Hello,
I haven't made all the changes you requested but here's my situation.
Le 2021-03-06 à 04 h 45, Niels Möller a écrit :
Nicolas Mora nicolas@babelouest.org writes:
About the byteswapping comment, the code
// A = MSB(64, B) ^ t where t = (n*j)+i A64 = READ_UINT64(B.b); A64 ^= (n*j)+(i+1); WRITE_UINT64(A.b, A64);
could be replaced by something like
#if WORDS_BIGENDIAN A.u64 = B.u64 ^ (n*j)+(i+1); #elif HAVE_BUILTIN_BSWAP64 A.u64 = B.u64 ^ __builtin_bswap64((n*j)+(i+1)); #else ... READ_UINT64 / WRITE_UINT64 or some other workaround ... #endif
The problem I have with this is the type of A and B: nettle_block8 and nettle_block16, and in nettle_block16, u64 is declared as 'uint64_t u64[2];'
So do I need to choose B.u64[0] or B.u64[1] depending on the architecture?
Preferably encapsulated into a single macro, so it doesn't have to be duplicated in both the wrap and the unwrap function. There's another example of using __builtin_bswap64 in ctr.c.
I've started something like that:
#if WORDS_BIGENDIAN #define MSB_XOR_T_WRAP(A, B, xor) A.u64 = B.u64 ^ (xor); #elif HAVE_BUILTIN_BSWAP64 #define MSB_XOR_T_WRAP(A, B, xor) A.u64 = B.u64 ^ __builtin_bswap64((xor)); #else #define MSB_XOR_T_WRAP(A, B, xor) \ uint64_t A64_##A##; \ A64_##A## = READ_UINT64 (B.b); \ A64_##A## ^= (xor); \ WRITE_UINT64 (A.b, A64_##A##); \ #endif
First I need to fix my B.u64 issue
- Intialization: If you don't intend to use the initial values, omit
initialization in declarations like
union nettle_block16 I = {0}, B = {0}; union nettle_block8 A = {0};
Fixed
- Some or all memcpys in the main loop can be replaced by uint64_t
operations, e.g.,
I.u64 = A.u64;
instead of
memcpy(I.b, A.b, 8);
I have the same problem with B.u64 being an array
Therefore I removed 'uint8_t R[64]' to use TMP_GMP_DECL(R, uint8_t); instead.
Unfortunately, that doesn't work: This code should go into libnettle (not libhogweed), and then it can't depend on GMP. You could do plain malloc + free, but according to the README file, Nettle doesn't do memory allocation, so that's not ideal.

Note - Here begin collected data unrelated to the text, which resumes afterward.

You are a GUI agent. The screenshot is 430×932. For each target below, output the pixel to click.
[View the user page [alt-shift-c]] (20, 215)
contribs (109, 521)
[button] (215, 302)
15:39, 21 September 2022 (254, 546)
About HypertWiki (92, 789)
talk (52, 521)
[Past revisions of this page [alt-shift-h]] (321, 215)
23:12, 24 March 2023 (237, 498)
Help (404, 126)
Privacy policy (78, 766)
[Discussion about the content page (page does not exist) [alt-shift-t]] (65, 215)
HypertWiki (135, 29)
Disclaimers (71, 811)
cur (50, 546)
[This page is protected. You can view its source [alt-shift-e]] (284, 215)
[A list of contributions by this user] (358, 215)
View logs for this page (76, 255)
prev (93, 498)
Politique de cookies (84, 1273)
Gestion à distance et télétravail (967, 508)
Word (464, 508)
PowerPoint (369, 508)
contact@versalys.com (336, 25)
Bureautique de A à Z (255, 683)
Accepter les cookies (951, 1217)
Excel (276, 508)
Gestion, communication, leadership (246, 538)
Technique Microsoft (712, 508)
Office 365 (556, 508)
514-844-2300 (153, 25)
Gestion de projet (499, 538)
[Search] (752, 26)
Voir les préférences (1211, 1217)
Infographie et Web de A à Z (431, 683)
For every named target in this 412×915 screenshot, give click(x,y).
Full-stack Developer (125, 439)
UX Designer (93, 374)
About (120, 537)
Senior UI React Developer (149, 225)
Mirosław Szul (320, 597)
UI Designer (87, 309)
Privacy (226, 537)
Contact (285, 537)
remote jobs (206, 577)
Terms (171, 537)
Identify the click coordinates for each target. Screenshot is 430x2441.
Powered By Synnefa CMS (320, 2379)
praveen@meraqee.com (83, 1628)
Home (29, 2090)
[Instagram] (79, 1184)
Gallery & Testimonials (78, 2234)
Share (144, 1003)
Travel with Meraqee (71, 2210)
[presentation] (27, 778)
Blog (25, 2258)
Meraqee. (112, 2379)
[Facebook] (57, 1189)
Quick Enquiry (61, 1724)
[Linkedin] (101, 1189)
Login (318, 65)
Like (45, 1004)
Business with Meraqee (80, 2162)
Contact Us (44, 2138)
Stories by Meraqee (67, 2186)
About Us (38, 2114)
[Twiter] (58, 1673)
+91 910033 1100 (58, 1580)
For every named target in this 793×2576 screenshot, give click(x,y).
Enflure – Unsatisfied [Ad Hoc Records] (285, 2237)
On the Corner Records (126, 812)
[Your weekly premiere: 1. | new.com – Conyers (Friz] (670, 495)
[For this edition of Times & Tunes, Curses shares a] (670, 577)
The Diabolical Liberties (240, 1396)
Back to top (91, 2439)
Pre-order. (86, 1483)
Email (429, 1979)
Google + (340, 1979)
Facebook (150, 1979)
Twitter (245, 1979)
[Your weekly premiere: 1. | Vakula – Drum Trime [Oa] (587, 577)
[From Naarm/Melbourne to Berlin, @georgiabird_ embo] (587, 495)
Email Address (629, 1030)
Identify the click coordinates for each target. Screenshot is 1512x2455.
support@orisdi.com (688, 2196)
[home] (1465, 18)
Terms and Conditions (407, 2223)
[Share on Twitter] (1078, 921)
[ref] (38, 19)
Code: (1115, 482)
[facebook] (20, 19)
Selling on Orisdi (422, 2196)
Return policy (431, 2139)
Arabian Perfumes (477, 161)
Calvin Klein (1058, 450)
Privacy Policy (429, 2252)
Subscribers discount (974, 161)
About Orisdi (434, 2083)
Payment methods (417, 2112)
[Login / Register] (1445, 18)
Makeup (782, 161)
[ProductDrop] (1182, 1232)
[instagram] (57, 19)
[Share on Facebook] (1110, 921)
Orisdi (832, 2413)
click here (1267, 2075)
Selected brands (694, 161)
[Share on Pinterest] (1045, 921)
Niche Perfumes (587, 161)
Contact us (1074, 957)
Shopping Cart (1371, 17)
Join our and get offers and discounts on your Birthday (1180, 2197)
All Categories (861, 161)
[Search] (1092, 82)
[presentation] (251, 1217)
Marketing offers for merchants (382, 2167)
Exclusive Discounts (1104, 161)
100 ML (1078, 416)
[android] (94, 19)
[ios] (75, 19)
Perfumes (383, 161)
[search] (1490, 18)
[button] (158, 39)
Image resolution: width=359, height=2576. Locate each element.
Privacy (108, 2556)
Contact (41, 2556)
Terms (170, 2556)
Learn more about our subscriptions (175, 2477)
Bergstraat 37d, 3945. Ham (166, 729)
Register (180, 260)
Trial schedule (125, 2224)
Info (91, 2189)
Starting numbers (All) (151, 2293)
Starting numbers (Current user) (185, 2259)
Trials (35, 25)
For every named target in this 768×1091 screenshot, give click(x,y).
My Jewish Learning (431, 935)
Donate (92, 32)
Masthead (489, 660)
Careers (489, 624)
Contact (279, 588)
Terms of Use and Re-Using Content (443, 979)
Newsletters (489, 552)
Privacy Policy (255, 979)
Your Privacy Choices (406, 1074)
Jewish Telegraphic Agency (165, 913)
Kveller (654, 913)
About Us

I think it should be doable to reuse the output buffer as temporary storage (R = ciphertext for wrap, R = cleartext for unwrap). In-place operation (ciphertext == cleartext) should be supported (but no partial overlap), so it's important to test that case.
I've updated the MR to reuse ciphertext or cleartext as R. The original test cases still pass, I'll have to complete the tests.
Using the output area directly has the drawback that it isn't aligned, so you'll need to keep some memcpys in the main loop. One could consider using an aligned pointer into output buffer and separate handling of first and/or last block, but if that's a lot of extra complexty, I wouldn't do it unless either (i) it gives a significant performance improvement, or (ii) it turns out to actually be reasonably nice and clean.
I'll rely on your wisdom about that if you don't mind
- And one more nit: Indentation. It's fine to use TAB characters, but
they must be assumed to be traditional TAB to 8 positions: changing the appearance of TAB to anything else in one's editor is wrong, because it makes the code look weird for everyone else (e.g., in gitlab's ui). And the visual appearance should follow GNU standards, braces on their own lines, indent steps of two spaces, which means usually SPC characters, with TAB only for large indentation.
I agree, I've updated the indentation using gnu indent with gnu style
/Nicolas